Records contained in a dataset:
____________________

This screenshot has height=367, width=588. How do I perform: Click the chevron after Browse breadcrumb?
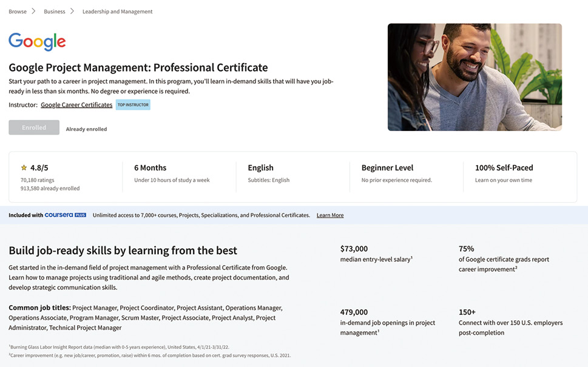[x=33, y=12]
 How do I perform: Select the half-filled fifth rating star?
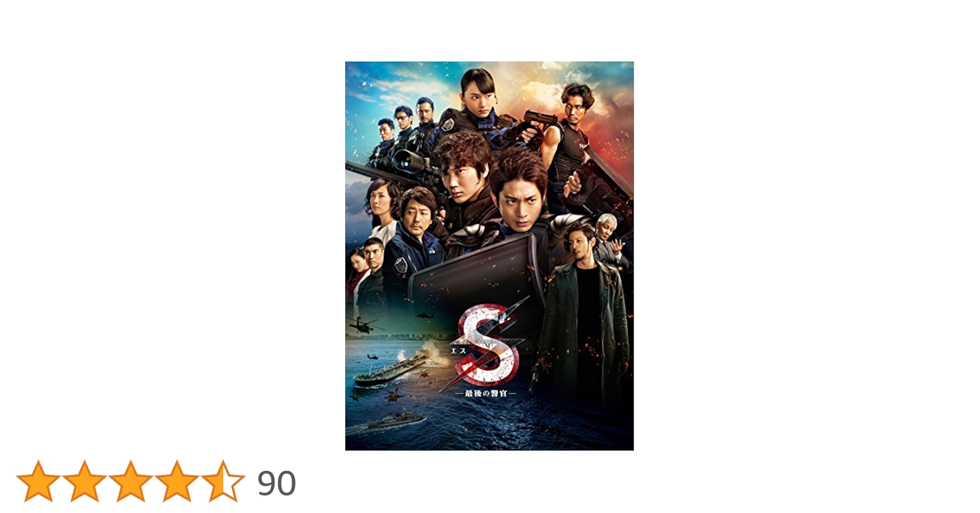tap(223, 481)
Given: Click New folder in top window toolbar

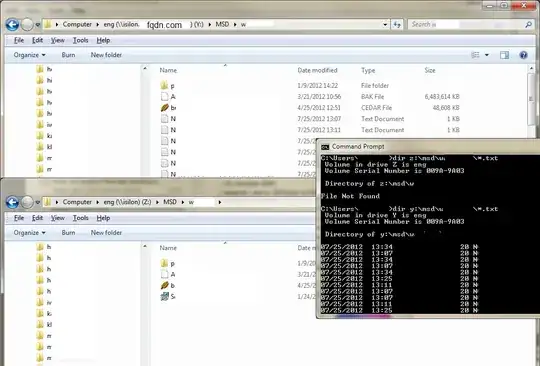Looking at the screenshot, I should 106,55.
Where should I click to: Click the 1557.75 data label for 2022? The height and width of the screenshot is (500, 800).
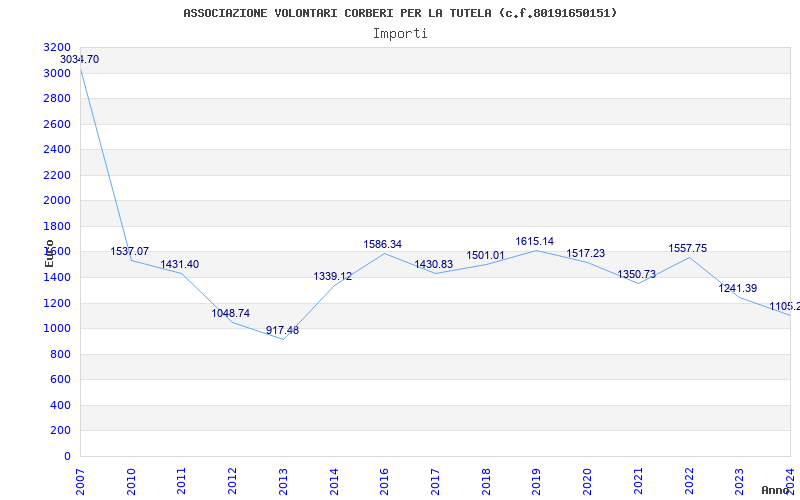coord(688,249)
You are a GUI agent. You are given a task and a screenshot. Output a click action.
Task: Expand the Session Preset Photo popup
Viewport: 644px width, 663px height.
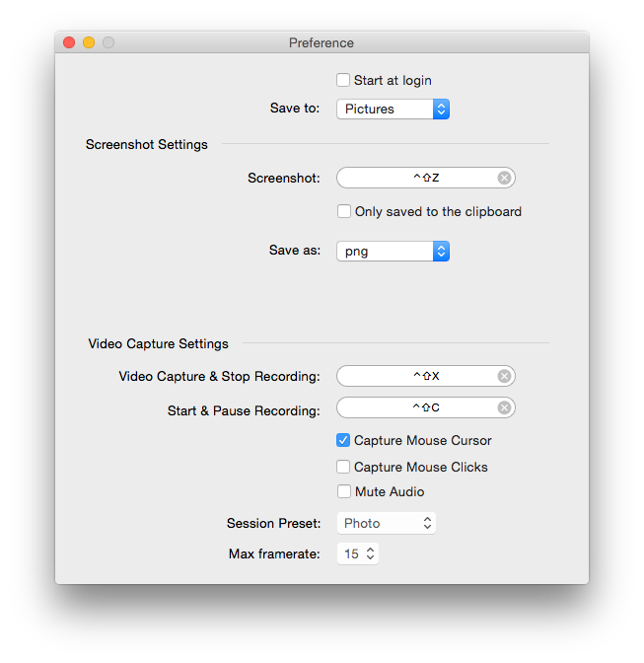click(x=387, y=523)
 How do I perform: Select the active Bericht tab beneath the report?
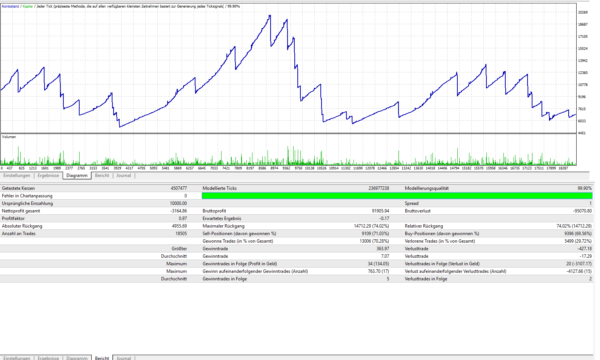(x=102, y=358)
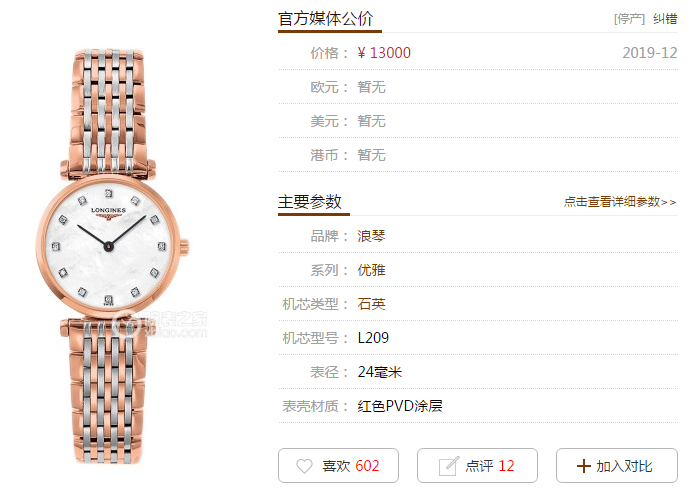
Task: Click the xbiao watermark logo on the watch image
Action: coord(160,324)
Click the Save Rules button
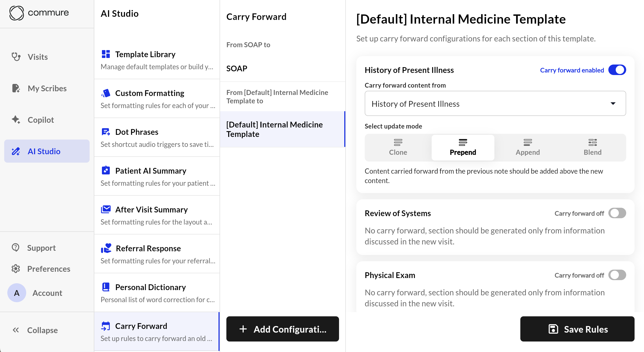Screen dimensions: 644x352 click(577, 329)
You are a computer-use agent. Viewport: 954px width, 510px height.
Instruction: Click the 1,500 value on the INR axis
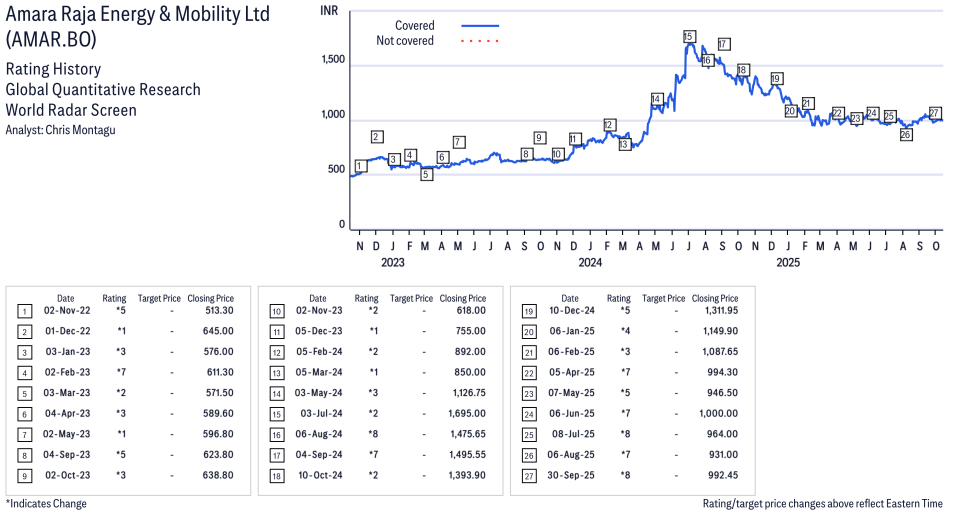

____________________

## Description of the task
A verbatim copy of the entries, without the pictures, is what this task requires.

## Completed exercise
This screenshot has height=367, width=588. How do I perform: Click the chevron after Browse breadcrumb?
[x=33, y=12]
 How do I perform: Select the half-filled fifth rating star?
tap(223, 481)
Given: Click New folder in top window toolbar

Looking at the screenshot, I should 106,55.
Where should I click to: Click the 1557.75 data label for 2022? The height and width of the screenshot is (500, 800).
coord(688,249)
You are a GUI agent. You are given a task and a screenshot. Output a click action.
Task: Expand the Session Preset Photo popup
Viewport: 644px width, 663px height.
click(x=387, y=523)
 How do I perform: Select the active Bericht tab beneath the report?
(x=102, y=358)
Task: Click the xbiao watermark logo on the watch image
Action: coord(160,324)
Click the Save Rules button
Screen dimensions: 644x352 click(577, 329)
You are a computer-use agent. Viewport: 954px width, 510px height.
Instruction: Click the 1,500 value on the INR axis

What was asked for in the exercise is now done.